• **WORK TO DO**
Reproduce the data below word for word, from its first line up to and including the line that contains "Action: click(132, 131)".

• **PROVIDED RECORDS**

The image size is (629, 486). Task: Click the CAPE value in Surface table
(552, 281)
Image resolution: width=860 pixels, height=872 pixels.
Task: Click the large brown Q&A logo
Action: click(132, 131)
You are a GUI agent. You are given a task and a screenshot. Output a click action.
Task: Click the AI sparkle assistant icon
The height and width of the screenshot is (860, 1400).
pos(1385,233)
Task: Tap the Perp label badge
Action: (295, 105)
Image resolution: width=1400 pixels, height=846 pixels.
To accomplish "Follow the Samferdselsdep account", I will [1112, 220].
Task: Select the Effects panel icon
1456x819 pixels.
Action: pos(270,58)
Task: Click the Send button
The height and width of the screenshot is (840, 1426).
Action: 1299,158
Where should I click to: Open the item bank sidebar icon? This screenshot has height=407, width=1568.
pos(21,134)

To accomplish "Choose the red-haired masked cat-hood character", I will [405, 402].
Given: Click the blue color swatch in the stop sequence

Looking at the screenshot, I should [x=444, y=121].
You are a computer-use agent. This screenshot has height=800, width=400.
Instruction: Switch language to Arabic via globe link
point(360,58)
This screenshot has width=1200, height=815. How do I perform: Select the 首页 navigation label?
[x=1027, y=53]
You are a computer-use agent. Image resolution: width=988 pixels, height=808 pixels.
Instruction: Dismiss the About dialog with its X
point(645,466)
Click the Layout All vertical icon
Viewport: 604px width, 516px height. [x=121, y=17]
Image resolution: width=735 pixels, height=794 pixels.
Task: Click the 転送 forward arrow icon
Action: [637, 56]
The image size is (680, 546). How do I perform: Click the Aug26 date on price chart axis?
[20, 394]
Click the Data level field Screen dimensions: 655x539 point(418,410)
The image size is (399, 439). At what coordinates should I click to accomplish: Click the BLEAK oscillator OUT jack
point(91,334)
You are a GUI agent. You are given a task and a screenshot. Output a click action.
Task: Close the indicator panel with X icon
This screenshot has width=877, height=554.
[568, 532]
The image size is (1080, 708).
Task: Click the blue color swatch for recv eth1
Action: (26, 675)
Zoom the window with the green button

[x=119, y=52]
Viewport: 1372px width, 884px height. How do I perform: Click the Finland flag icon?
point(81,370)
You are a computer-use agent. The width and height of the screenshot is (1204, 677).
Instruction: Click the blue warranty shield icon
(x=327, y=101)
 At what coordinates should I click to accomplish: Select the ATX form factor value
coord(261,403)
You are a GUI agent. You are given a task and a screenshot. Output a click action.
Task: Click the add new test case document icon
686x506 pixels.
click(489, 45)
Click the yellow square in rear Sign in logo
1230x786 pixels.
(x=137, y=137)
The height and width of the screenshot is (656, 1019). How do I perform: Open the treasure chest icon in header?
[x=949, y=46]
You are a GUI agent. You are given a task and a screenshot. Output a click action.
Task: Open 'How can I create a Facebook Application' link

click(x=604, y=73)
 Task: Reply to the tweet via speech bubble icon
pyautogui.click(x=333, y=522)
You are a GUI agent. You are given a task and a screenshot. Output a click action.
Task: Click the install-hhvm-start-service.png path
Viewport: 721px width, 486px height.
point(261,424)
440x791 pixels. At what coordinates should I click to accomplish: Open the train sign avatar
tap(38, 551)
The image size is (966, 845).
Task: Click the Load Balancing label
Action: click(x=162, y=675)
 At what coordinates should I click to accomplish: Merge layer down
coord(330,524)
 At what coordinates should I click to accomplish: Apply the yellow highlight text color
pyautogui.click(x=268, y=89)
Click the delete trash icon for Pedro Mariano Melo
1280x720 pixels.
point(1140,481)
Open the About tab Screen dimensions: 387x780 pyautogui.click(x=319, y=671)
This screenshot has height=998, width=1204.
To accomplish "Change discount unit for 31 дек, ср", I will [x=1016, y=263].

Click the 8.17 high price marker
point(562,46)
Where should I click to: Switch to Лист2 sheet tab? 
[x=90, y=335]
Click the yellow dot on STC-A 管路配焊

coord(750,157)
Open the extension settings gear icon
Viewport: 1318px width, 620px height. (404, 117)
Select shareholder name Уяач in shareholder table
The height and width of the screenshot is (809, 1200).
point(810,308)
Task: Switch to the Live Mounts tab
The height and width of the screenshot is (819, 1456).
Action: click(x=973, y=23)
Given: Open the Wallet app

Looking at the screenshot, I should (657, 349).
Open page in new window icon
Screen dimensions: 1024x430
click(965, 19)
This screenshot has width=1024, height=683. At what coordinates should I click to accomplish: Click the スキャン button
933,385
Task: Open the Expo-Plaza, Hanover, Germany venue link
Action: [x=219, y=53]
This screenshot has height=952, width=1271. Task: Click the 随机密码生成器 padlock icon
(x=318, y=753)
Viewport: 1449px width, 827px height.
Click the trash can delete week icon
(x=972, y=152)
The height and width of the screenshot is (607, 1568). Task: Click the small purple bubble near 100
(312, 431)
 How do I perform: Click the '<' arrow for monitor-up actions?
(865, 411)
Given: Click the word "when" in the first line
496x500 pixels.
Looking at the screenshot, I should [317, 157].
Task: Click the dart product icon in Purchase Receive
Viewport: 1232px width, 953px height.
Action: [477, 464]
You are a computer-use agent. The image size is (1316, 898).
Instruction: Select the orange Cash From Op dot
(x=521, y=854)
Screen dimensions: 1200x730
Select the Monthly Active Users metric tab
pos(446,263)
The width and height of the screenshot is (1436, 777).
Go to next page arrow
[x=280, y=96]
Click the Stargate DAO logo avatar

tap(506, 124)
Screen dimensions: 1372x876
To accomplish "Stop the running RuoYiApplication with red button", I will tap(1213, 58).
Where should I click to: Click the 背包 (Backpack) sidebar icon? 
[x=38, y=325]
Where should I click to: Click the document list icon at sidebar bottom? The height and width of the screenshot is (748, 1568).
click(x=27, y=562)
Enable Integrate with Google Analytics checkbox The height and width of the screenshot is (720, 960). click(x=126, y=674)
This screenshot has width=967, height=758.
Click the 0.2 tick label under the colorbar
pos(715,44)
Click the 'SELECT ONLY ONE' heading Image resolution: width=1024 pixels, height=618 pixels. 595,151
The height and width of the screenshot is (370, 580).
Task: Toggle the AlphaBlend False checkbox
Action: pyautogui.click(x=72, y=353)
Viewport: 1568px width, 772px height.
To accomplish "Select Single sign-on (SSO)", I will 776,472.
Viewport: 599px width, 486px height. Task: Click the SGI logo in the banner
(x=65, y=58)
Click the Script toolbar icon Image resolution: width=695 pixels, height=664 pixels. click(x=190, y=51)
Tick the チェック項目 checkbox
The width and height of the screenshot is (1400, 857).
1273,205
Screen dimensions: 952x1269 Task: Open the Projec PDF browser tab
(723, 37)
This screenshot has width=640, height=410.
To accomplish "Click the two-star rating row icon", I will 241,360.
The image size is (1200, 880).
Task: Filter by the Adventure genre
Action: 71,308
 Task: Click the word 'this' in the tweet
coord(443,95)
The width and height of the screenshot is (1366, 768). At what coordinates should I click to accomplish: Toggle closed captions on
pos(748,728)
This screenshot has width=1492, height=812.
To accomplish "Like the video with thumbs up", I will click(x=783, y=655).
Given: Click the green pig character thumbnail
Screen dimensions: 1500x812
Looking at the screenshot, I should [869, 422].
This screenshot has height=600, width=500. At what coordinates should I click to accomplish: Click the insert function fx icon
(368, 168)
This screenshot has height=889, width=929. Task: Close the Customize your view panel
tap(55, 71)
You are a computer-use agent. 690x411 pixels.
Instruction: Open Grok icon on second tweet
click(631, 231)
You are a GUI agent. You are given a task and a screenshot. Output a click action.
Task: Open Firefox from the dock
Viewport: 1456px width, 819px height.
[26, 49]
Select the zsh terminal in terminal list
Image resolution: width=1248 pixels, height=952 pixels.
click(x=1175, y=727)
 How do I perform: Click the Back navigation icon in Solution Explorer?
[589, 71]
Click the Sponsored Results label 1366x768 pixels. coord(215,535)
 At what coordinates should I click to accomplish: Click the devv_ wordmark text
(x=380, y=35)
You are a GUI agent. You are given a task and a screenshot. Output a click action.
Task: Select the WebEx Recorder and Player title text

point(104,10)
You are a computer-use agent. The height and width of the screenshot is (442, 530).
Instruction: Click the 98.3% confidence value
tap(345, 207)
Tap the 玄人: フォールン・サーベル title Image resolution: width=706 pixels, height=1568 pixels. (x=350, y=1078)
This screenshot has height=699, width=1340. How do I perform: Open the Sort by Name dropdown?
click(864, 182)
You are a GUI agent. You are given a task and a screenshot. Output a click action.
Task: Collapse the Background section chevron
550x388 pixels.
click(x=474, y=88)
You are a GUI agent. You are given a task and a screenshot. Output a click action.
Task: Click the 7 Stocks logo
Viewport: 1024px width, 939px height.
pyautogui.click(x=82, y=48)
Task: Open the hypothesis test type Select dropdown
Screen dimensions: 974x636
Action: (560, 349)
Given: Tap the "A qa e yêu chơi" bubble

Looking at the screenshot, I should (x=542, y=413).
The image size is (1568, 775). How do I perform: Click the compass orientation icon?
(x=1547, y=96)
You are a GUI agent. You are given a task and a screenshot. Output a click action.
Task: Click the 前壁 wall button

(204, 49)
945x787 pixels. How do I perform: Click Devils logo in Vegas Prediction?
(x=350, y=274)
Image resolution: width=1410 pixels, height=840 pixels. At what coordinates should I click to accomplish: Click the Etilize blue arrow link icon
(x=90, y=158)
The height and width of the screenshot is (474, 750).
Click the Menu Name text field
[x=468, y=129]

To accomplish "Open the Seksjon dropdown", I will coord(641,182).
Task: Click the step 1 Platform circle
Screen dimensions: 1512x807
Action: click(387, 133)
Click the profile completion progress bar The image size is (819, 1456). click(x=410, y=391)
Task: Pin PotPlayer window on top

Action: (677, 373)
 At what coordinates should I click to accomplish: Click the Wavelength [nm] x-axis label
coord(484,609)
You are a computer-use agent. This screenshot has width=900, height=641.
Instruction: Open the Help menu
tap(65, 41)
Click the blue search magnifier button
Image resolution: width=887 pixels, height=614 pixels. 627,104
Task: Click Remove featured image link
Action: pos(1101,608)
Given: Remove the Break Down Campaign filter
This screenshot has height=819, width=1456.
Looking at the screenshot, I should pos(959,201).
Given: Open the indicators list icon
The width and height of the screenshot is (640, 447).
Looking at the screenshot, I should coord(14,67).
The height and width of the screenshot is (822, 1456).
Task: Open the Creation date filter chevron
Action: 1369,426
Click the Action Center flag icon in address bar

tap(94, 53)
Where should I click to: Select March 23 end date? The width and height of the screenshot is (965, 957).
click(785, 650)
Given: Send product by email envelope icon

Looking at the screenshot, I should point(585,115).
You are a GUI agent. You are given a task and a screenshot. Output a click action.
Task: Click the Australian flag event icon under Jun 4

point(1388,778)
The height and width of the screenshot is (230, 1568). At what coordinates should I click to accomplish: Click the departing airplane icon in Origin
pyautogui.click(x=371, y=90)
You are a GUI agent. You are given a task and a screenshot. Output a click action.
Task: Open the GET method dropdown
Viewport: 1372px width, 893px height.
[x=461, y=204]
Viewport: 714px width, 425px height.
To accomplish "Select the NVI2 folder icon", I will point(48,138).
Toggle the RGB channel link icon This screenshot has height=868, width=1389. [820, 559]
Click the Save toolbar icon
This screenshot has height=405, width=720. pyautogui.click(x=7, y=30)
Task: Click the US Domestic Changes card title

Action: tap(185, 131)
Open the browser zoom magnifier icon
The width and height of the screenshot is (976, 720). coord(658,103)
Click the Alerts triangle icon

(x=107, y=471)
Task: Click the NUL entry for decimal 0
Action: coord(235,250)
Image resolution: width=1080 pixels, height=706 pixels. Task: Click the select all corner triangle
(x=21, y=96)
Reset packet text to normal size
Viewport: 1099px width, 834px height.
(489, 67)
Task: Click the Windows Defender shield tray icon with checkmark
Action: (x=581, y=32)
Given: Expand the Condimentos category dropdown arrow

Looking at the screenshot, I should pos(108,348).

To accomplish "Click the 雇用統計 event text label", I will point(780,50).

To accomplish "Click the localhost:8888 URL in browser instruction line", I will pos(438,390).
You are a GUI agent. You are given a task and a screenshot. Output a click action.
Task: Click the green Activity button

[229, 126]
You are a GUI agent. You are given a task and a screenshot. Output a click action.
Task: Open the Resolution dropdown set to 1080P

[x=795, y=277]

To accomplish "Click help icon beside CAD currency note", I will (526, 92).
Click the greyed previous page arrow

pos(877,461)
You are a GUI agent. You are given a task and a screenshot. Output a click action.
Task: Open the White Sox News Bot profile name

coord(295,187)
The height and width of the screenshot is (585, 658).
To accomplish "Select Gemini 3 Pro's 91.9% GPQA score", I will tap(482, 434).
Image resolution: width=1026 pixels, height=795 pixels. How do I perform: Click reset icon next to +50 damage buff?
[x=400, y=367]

• **SOLUTION**
The image size is (629, 486). Task: Click the CAPE value in Surface table
(552, 281)
Image resolution: width=860 pixels, height=872 pixels.
Task: Click the large brown Q&A logo
Action: click(132, 131)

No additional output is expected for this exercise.